Gog / Magog 3: Israel

Gog Magog | Nils Broeer

Die Reihe des Ensembles internil setzt sich mit internationalen Kriegsschauplätzen und Krisenregionen auseinander. „Israel“ heißt der dritte von vier Abenden. Darin werden propagandistische Thesen, skeptisch stimmende Halbwahrheiten und dezidierte Fake-News um das „Heilige Land“ miteinander verwoben und die Frage gestellt, wer die politische Deutungshoheit besitzt. In Erinnerung geblieben ist in diesem Zusammenhang beispielsweise Günter Grass aggressives Pamphlet „Was gesagt werden muss“ (2012), dass moralischen Anspruch und antisemitische Vorurteile auf unsägliche Weise miteinander verwebt.

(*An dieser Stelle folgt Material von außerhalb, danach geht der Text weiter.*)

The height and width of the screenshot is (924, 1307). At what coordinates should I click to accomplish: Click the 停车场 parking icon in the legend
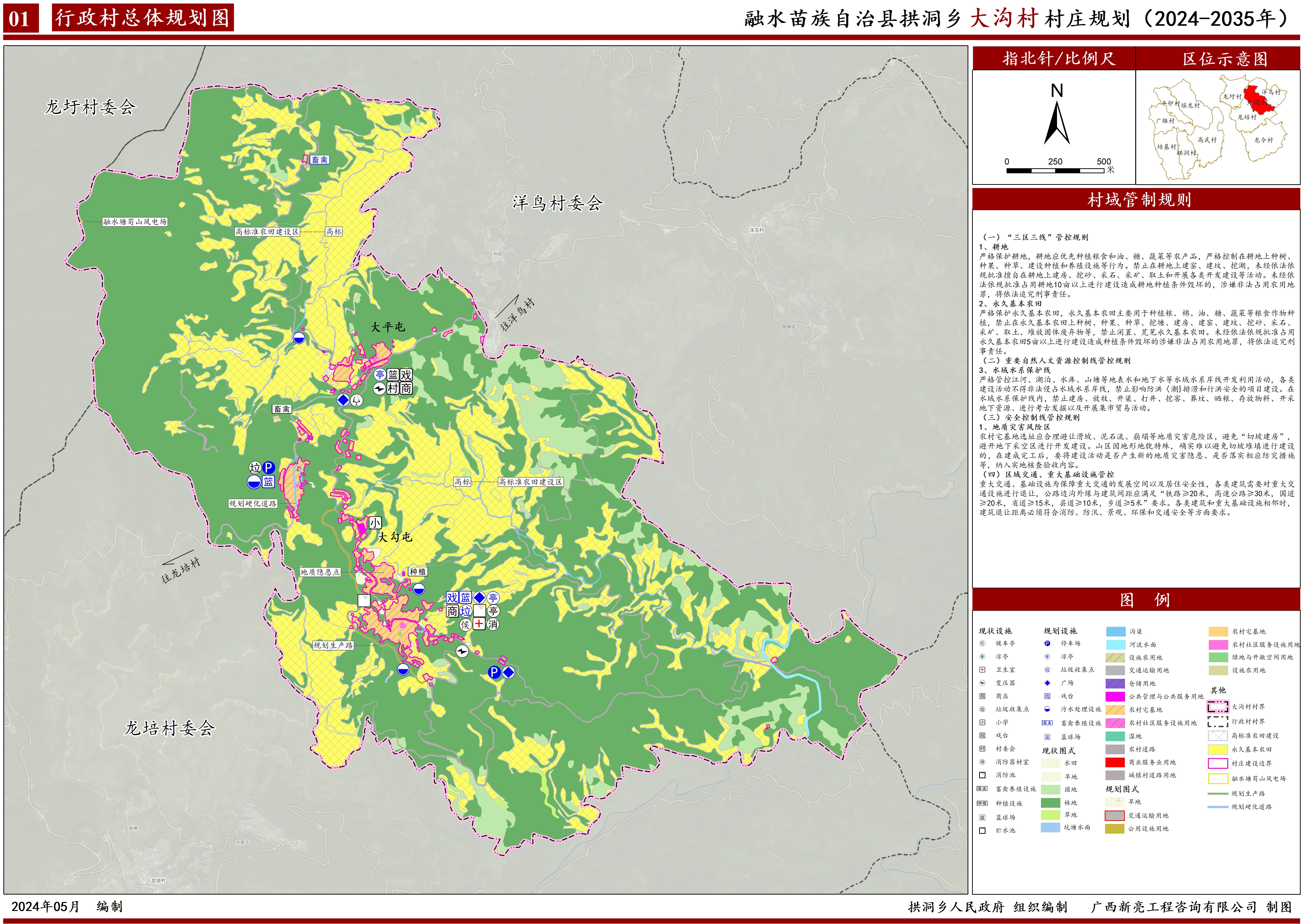[1047, 643]
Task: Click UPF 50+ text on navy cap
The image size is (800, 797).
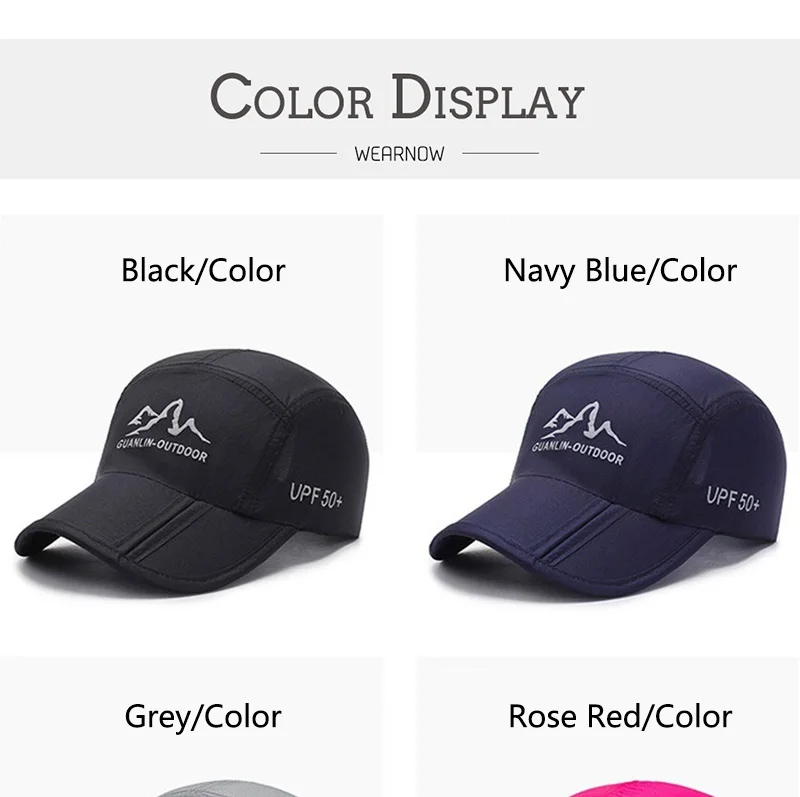Action: pyautogui.click(x=733, y=499)
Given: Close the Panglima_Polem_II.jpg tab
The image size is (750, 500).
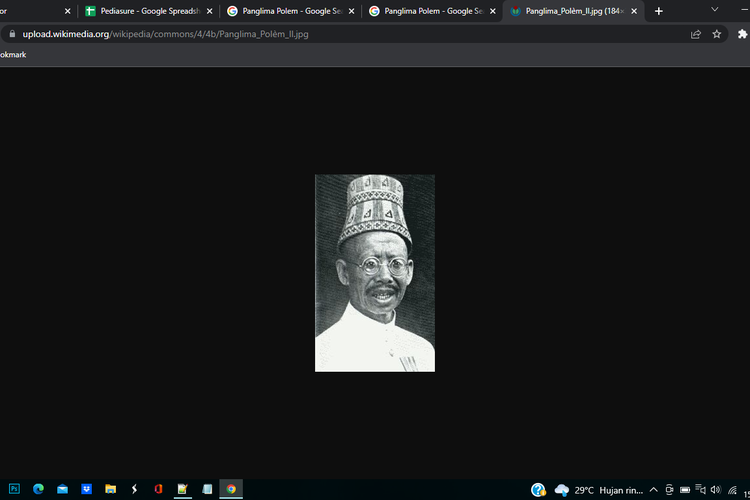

Die Performancegruppe teilt den Raum des Theaterdiscounters in zwei scharf getrennte Zonen und lädt das Publikum ein, den Erzählungen in erzwungener Parteilichkeit zu folgen. Fünf Künstler*innen beschwören mit jeweils eigenen Mitteln Versionen verfeindeter Geschichten herauf. Hintergrund ist der religiöse Mythos von Gog und Magog und vom Ende der Zeit, der hier aus jüdischer Perspektive in den Blick genommen wird.